Notre auteur pose en principe que la stratégie de tout État est « largement déterminée par sa géographie », et il considère qu’il s’applique particulièrement à la Russie, car « elle n’est pas un pays mais un univers », reprenant ainsi la formule de Catherine II. Croyant aussi aux « forces profondes » résultant de l’histoire, il va démontrer tout au long de son exposé que reste vivace, dans la pensée stratégique russe, la conscience qu’elle a acquise lors de la campagne de Napoléon en direction de Moscou, des possibilités d’exploitation militaire que lui offrent la continentalité, c’est-à-dire l’utilisation de la profondeur, le repli stratégique, le rôle des arrières et enfin la contre-offensive déterminante.

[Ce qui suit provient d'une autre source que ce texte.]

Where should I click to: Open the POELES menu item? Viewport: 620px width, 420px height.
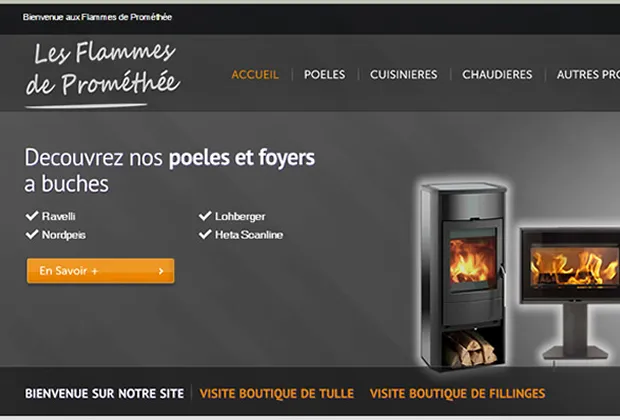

C’est aux évolutions de la pensée stratégique russe sous le régime soviétique que Jean-Christophe Romer va consacrer l’essentiel de son ouvrage. Il étudie d’abord l’« âge classique » qu’il prolonge jusqu’en 1955. Sur le plan conceptuel, cette période est marquée pour lui par l’introduction de la notion de « doctrine militaire », dont la définition donnée par Frounze en 1921 sera conservée jusqu’aux derniers jours de l’URSS. Il s’agit des conceptions adoptées « à partir de l’idéologie dominante » (c’est-à-dire marxiste-léniniste) pour l’organisation des forces armées, leur préparation au combat et la conduite de ce dernier.
Après la mort de Staline – le « plus grand stratège de tous les temps », proclamaient ses courtisans –, la réflexion stratégique ne s’orienta que timidement vers les conséquences de l’introduction de l’arme nucléaire. Dans l’armée, on en restera longtemps à la vision stalinienne, avec phase défensive, puis offensive, comportant désormais l’emploi effectif de l’arme. Il faudra attendre 1962 pour que soient posées explicitement, par le maréchal Sokolovski, les grandes lignes de la stratégie voulue par Khrouchtchev en 1960, à savoir l’utilisation massive des armes nucléaires dès la phase initiale, afin d’obtenir « l’anéantissement et la capitulation de l’adversaire » dans les plus brefs délais.
C’est apparemment la « crise des missiles » de Cuba qui amena les responsables soviétiques à faire évoluer leur réflexion dans un sens plus réaliste, alors que certains auteurs audacieux commençaient à débattre de la « dissuasion ». Cependant, l’acquisition par les Soviétiques d’une « culture nucléaire » allait se prolonger jusqu’en 1976, date de l’arrivée à des postes de commande d’hommes appartenant au « mouvement réformateur », comme Ogharov, chef de l’état-major général, et Andropov, chef du KGB. On peut remarquer – c’est nous qui l’ajoutons – que cette évolution a coïncidé aussi avec les négociations Salt relatives à l’arms control, dont l’effet pédagogique pourrait ainsi avoir été déterminant, comme nous l’avait confié Paul Nitze, le négociateur américain.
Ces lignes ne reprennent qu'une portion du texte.